Pedro Garcia
São Paulo - Os empréstimos para empresas com recursos direcionados despencaram 17,2% em outubro puxado pela fragilidade das contas públicas, que levou a uma redução nos aportes aos bancos estatais, e pela recessão, que atingiu diversos setores tomadores do crédito.
Chamados de recursos carimbados, os financiamentos direcionados costumam ter juros menores por serem subsidiados ou por estarem lastreados em mecanismos estáveis de captação, como as cadernetas de poupança.
Diante do atual cenário econômico, contudo, mesmo esse dinheiro mais barato está minguando.
Um dos motivos foi que, na busca por consolidar o ajuste fiscal, o governo federal reduziu os aportes aos bancos públicos, especialmente ao Banco Nacional de Desenvolvimento Econômico e Social (BNDES), e elevou as taxas cobradas nas operações dessas instituições, que antes eram bem menores que a média do mercado privado.
"Para um banco emprestar, ele precisa estar capitalizado. O problema para os bancos estatais é que o orçamento público está muito restrito", avaliou Nicola Tingas, economista chefe da Associação Nacional das Instituições de Crédito, Financiamento e Investimento (Acrefi).
Dados do Banco Central (BC) mostram que os empréstimos gerados pelo BNDES em 12 meses até outubro caíram 23,1% em relação a igual período do ano anterior. Tanto as linhas voltadas para capital de giro (queda de 53%) quanto as de investimento (queda de 22,5%) apresentaram retração no período.
No caso das modalidades que usam os recursos da poupança, a queda foi mais acentuada no financiamento imobiliário, que contraiu 17,5%.
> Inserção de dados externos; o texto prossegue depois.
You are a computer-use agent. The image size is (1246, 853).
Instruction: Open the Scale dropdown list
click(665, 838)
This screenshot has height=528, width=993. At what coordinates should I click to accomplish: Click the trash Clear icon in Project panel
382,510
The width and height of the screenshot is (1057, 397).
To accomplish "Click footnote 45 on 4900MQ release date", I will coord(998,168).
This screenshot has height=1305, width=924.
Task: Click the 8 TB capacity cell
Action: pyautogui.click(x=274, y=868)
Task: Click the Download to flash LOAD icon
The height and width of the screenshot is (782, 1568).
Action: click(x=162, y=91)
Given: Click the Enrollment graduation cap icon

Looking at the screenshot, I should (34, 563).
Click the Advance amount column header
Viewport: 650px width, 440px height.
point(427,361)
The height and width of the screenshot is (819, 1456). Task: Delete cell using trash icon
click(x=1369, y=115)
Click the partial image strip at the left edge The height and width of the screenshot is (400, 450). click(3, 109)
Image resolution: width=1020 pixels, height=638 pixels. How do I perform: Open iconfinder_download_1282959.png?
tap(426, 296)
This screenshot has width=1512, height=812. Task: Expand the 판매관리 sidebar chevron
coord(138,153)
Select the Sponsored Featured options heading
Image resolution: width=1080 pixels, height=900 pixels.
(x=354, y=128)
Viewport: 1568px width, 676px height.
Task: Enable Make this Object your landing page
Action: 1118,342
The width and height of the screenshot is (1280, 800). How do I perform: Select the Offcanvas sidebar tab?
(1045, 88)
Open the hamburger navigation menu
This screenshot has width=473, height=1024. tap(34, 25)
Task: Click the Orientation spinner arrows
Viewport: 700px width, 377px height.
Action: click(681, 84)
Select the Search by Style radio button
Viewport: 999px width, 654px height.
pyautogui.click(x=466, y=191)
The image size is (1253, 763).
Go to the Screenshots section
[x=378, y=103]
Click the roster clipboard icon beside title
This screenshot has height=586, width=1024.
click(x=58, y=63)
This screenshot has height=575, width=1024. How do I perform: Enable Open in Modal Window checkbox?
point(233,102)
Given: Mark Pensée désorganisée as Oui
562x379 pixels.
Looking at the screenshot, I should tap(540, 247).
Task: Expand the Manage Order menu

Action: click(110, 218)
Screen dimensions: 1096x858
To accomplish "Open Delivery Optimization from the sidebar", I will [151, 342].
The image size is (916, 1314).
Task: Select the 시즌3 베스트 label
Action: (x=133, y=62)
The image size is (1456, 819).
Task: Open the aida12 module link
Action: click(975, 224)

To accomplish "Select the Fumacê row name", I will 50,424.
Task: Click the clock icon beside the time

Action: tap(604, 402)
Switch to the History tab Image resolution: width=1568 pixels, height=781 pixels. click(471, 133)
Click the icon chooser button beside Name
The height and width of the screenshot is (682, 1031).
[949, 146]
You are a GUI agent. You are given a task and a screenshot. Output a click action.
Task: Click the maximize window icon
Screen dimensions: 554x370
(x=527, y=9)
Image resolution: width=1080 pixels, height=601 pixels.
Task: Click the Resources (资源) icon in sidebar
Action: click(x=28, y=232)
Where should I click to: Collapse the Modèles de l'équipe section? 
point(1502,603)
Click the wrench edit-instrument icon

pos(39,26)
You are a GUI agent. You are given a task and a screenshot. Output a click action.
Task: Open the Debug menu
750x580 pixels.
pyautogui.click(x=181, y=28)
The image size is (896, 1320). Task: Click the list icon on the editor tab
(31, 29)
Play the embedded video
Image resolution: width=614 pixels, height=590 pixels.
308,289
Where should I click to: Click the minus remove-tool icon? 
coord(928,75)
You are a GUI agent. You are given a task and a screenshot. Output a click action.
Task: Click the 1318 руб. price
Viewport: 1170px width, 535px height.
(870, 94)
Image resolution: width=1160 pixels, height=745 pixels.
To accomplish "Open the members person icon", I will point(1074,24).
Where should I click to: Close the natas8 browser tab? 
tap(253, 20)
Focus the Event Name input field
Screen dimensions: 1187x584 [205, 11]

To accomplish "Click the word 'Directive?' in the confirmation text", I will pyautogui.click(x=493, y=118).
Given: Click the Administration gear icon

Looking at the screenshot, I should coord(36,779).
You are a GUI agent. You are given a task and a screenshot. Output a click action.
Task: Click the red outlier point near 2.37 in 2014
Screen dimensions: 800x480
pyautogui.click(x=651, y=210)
Com saídas líquidas recordes das cadernetas - o Sistema Brasileiro de Poupança e Empréstimo (SPBE), usado para o crédito imobiliário, registrou saques de R$ 54,9 bilhões ao longo de 2015 até outubro -, os bancos estão com menos recursos para direcionar ao financiamento de empreendimentos imobiliários.
"Com a escalada da inflação, as cadernetas não conseguem reter adequadamente os recursos necessários para realizar os financiamentos", disse Tingas.
Além disso, os especialistas ouvidos pelo DCI lembram que o segmento de construção civil passa por um momento ruim, com a redução da demanda, aumento das devoluções e consequente queda de novos lançamentos.
"Muitas das construtoras também estão envolvidas na Operação Lava Jato, da Polícia Federal, o que complica ainda mais o cenário", apontou Miguel de Oliveira, diretor de estudos econômicos da Associação Nacional dos Executivos de Finanças, Administração e Contabilidade (Anefac).
O crédito rural, que também usa recursos das cadernetas de poupança foi a única linha de recursos direcionados que apresentou ligeiro crescimento, de 1,6%, em 12 meses até outubro. Considerando a inflação de 9,93% do período, entretanto, houve uma queda real de 8,3% nos empréstimos.
A poupança rural também teve uma saída líquida menor no ano, de R$ 3,41 bilhões, sendo que, em alguns meses, chegou a apresentar saldo positivo - no caso do SBPE, todos os meses de 2015 apresentaram saldos negativos.
O financiamento a custeio e investimento rural também está muito relacionado às safras dos produtores, apresentando oscilações cíclicas.
Sistema mais restritivo - Oliveira ponderou que toda a conjuntura macroeconômica também influencia na queda do crédito direcionado, com as empresas adiando investimentos e os bancos privados, que podem emprestar com recursos direcionados através das cadernetas ou de repasses do BNDES, mais seletivos e cuidados com a inadimplência.
"Mesmo capital de giro, as companhias não conseguem, porque esse crédito muitas vezes é lastreado em recebíveis [como faturas de cartão de crédito e duplicatas]. Se não vendem, elas não geram recebíveis", analisou o economista.
O boletim de crédito do BC mostra, no entanto, que mesmo o crédito originado com recursos livres, em que as taxas de juros são definidas pelos bancos, está em queda. Em 12 meses até outubro deste ano, esses empréstimos anotaram retração de 2,7%.
A contração veio ancorada, principalmente, nas linhas de capital de giro e antecipação de recebíveis. As modalidades que apresentaram avanço foram somente aquelas voltadas para exportação, como Adiantamento sobre Contrato de Câmbio (ACC), e as com limites pré-aprovados, como o cartão de crédito e o cheque especial - essas linhas, porém, são as que possuem as maiores taxas de juros do mercado.
De acordo com a autoridade monetária, o saldo de crédito, livre e direcionado, do sistema financeiro nacional cresceu 8,1% até outubro, para R$ 3,15 trilhões, enquanto os juros subiram para 30,5% ao ano.